Text to read:
# # # # # # #

I feel like I am jumping the gun today by writing a post and recipe for succotash. It is March, almost April, and without a doubt corn and baby lima beans are summer vegetables. Yet, I have delicious memories enjoying succotash with my Easter dinner. This vegetable dish is one I could eat in any season in a year. Fortunately, good quality frozen vegetables are available making it possible to eat this light but hearty side dish whenever I please. I happen to love succotash, especially paired with ham.
My first introduction to succotash was after getting married and living in New York. Succotash was a regular vegetable dish at my in-laws Thanksgiving and Easter dinners. I clearly remember how my sister-in-law made it with corn, lima beans, green bell pepper and plenty of fresh ground black pepper. Green beans are sneaking into my memory recipe as well but not as clearly as the other ingredients. It was love at first bite. When I went for seconds, I usually came back with another helping of succotash.

# # # # # # #

Available data:
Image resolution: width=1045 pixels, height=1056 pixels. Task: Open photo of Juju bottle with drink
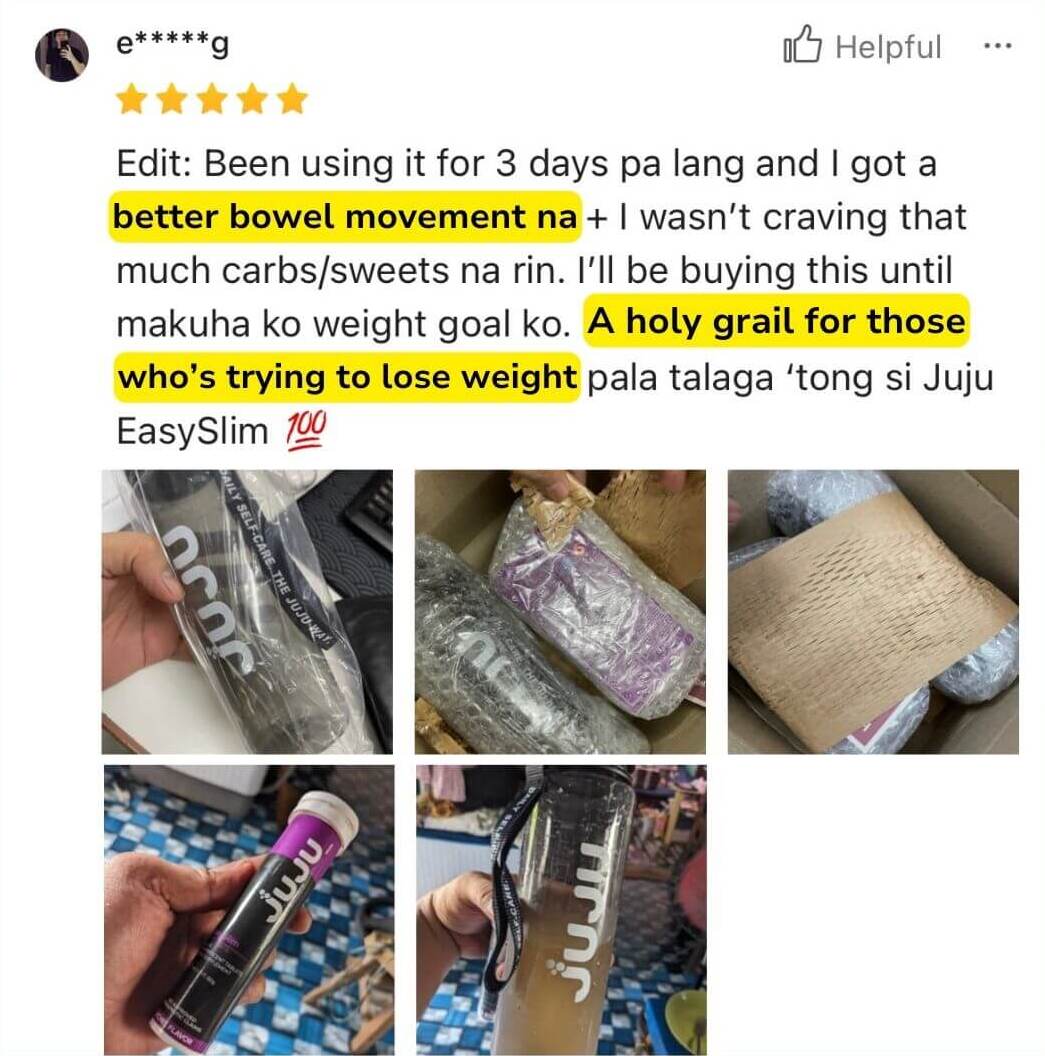(562, 910)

# # # # # # #

Written task: In two sentences, give a summary of the text about succotash. Rely on the text alone.

Answer: The writer admits that corn and baby lima beans are summer vegetables but recalls eating succotash with Easter dinner and notes that good frozen vegetables make this side dish, a favorite especially with ham, possible in any season. The writer first had succotash after marrying and living in New York, where a sister-in-law made it with corn, lima beans, green bell pepper and plenty of black pepper for the in-laws' Thanksgiving and Easter dinners, and it was love at first bite.